Islamabad - Federal Minister for Planning, Development and Reforms Khusro Bakhtiar said yesterday that government had no intention to add Saudi Arabia as third party investor to the CPEC framework agreement and it was working with Pakistan as bilateral partner.
“We have no intention of adding Saudi Arabia as member to CPEC Joint Working Group or Joint Coordination Committee as it is part of the Corridor Frame Work Agreement which is bilateral between China and Pakistan,” said Khusro Bakhtiar while talking to media here. Flanked by Minister for Information and Broadcasting Fawad Chaudhry, the minister said that the framework between China and Pakistan was bilateral and Saudi Arab was not entering to that framework as a third party investor. However, he said, Saudi Arabia was entering as bilateral investor to Pakistan.

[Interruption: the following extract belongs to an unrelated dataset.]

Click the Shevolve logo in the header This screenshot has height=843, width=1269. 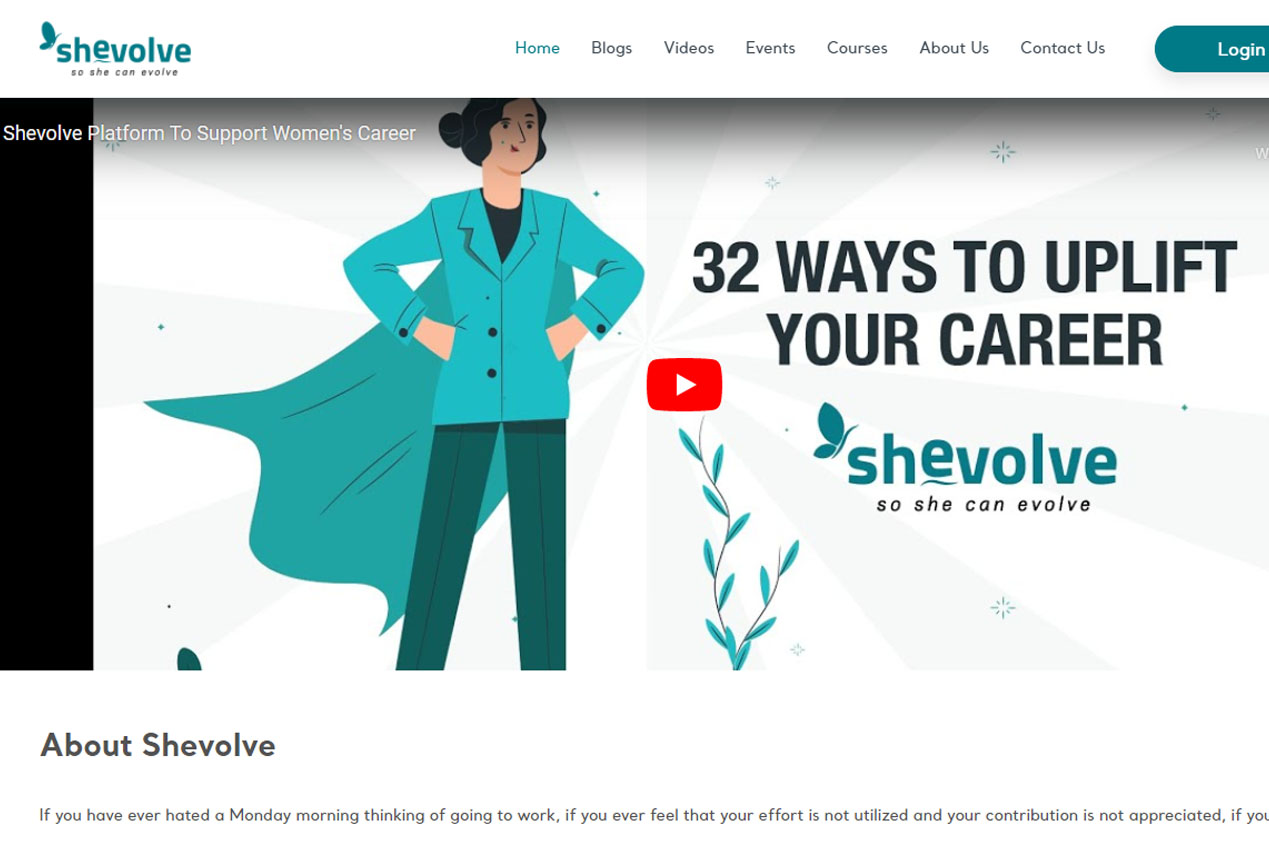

He said, “After coming into power, we have taken few steps regarding CPEC which includes broadening the base of CPEC and expediting its pace of work.”

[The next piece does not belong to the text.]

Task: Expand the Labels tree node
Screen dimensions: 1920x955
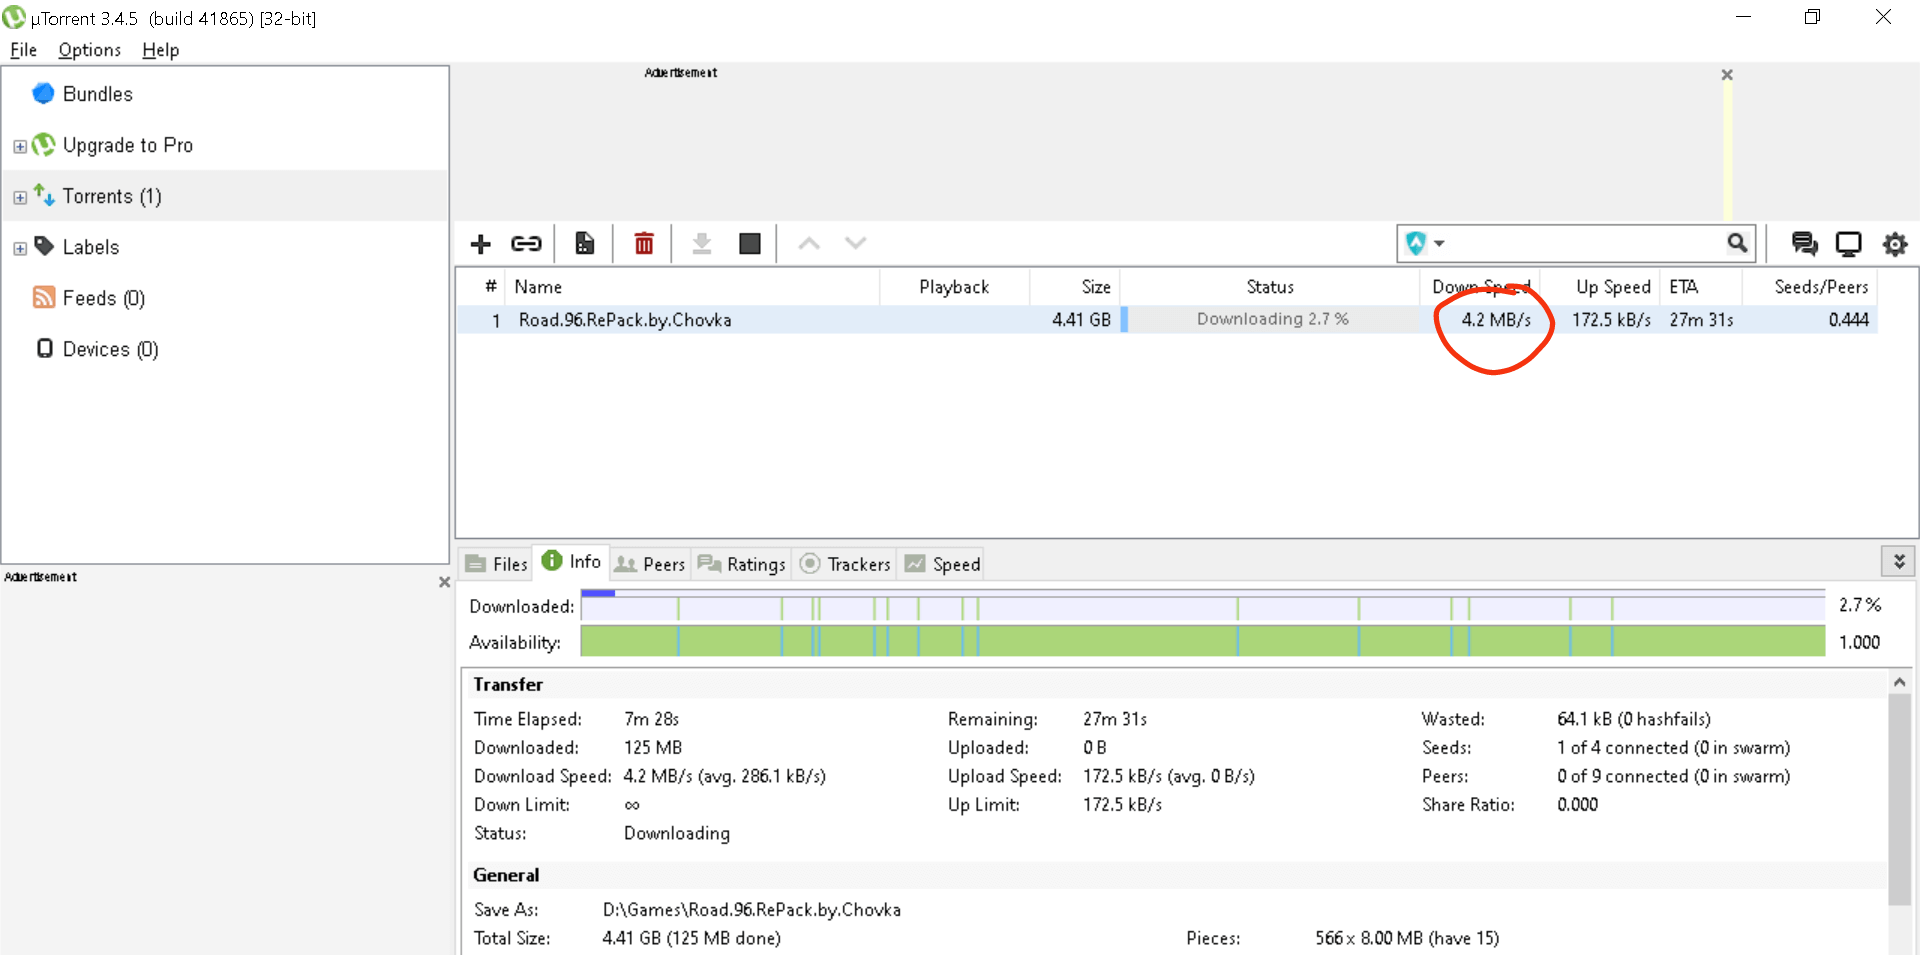Action: [20, 248]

In its move to broaden the CPEC base the government was seeking investment of other countries for infrastructure development including Saudi Arabia, the minister said. “In future you can see more partnership as part of CPEC. For example in future you can see Japan, China and Pakistan or Germany, China and Pakistan or any other country working jointly on CPEC infrastructure projects,” he added.

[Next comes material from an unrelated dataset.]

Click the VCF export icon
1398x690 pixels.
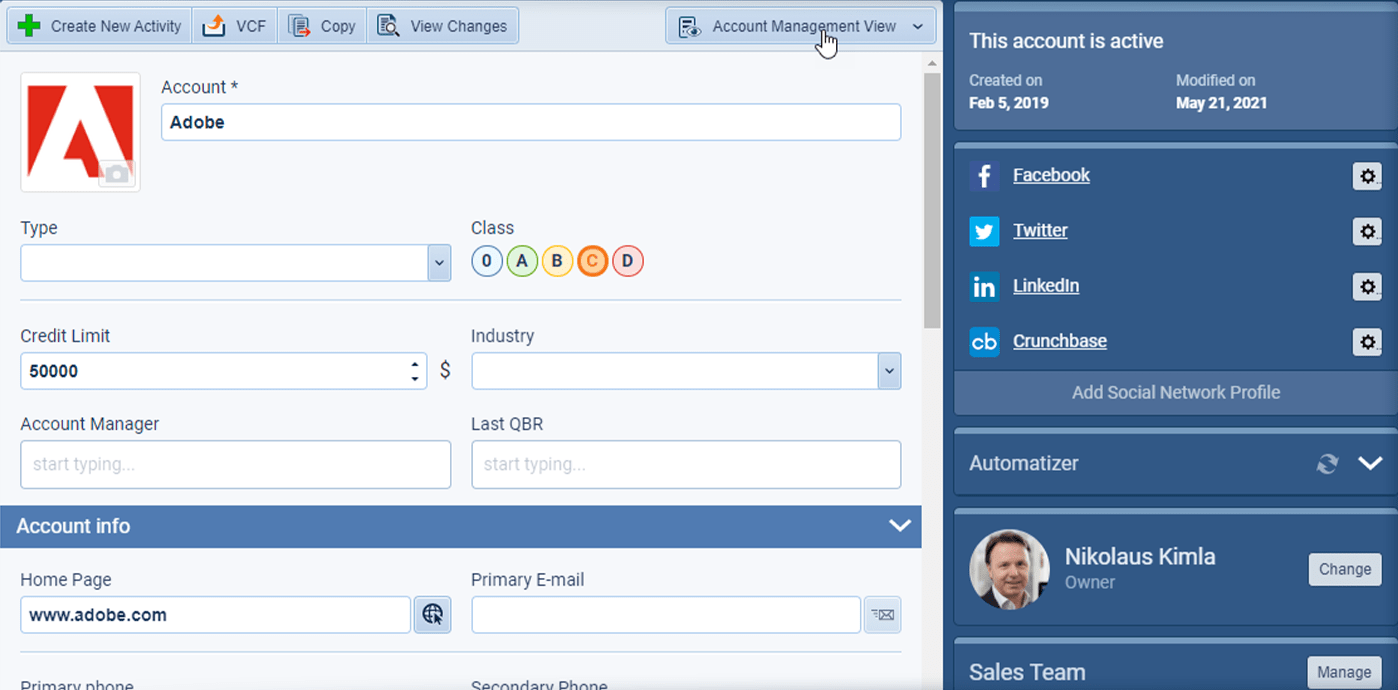pyautogui.click(x=212, y=26)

Replying to a query, the minister said that total CPEC portfolio was around $50 billion out of that amount $6 billion was government to government loans while the rest were in IPP mode. So far out of CPEC portfolio, working on projects worth $28 billion was in progress, he added. Khusro said that CPEC was way bigger than $50 billion and as the time would pass new projects would be added to its portfolio. “CPEC is test series but unfortunately the previous government played it like T20,” the minister said.
Ironically when asked about the Railway Minister Sheikh Rasheed’s announcement of curtailing $2 billion from the cost of Karachi to Peshawar railway project (ML-I), which is part of CPEC, the planning minister said that he was unaware of the cost reduction of the project. However he said that they had decided to up-grade the ML-I project on BOT basis instead of the earlier EPC mode.
Regarding setting up of oil refinery in Gwadar, the minister said that the refinery was being set up to meet the energy needs from local fuel. “Currently the country is importing $16 billion of oil and if we are able to provide local crude to the refinery fuel import bill can be cut by half,” he claimed.
He said the main project of China-Pakistan Economic Corridor (CPEP) was Gwadar Port, but even today people in Gwadar have no access to water and even the issue of electricity was not resolved.
He said china was relocating its industry which could be wheel for the job creation in Pakistan but the previous government didn’t take any step in this regard.
Bakhtair said PML-N ruled for 18 years and Pakistan People’s Party for 15 years, however, no efforts were made to put the economy on the right track. “The current government is a reformist government and higher growth is its prime agenda,” the minister said.
During the tenure of previous government, Pakistan’s debt had reached Rs28,000 billion and total debt was 72 percent of the GDP. Similarly, for the past three years private investment was continuously decreasing. He said the circular debt had now reached to Rs1200 billion. No attention was paid to the line losses of the power sector and for example LESCO, which was the home of the previous prime minister, was losing 2.8 billion units of electricity annually.
Currently only 70,000 people were burdened with direct taxes while indirect taxes were paid by the remaining population.”We need to increase direct taxes instead of indirect taxes so the money can be transferred from the rich and diverted to the welfare of the poor people,” he said.
During the previous government, external debt grew and the money was spent on projects of one’s choice and PML-N created artificial growth, he noted.
Regarding development budget, the minister said in the fiscal year 2017-18, Rs 1001 billion PSDP allocations were made, however, the utilization were only Rs661 billion. For the remaining 34 percent, the government had no money, he claimed. Similarly in current fiscal year 450 schemes were made part of the PSDP and 343 of which were unapproved. For the unapproved schemes only token amount of Rs55 billion was allocated against the cost of Rs2000 billion. “We didn’t bring mini budget, it is corrective financial bill, our future financial measures will not be input driven but output driven,” he said.
He said that all the future imported fuel projects, particularly coal based projects, had been banned and now focus was being made on hydro and other renewable energy projects.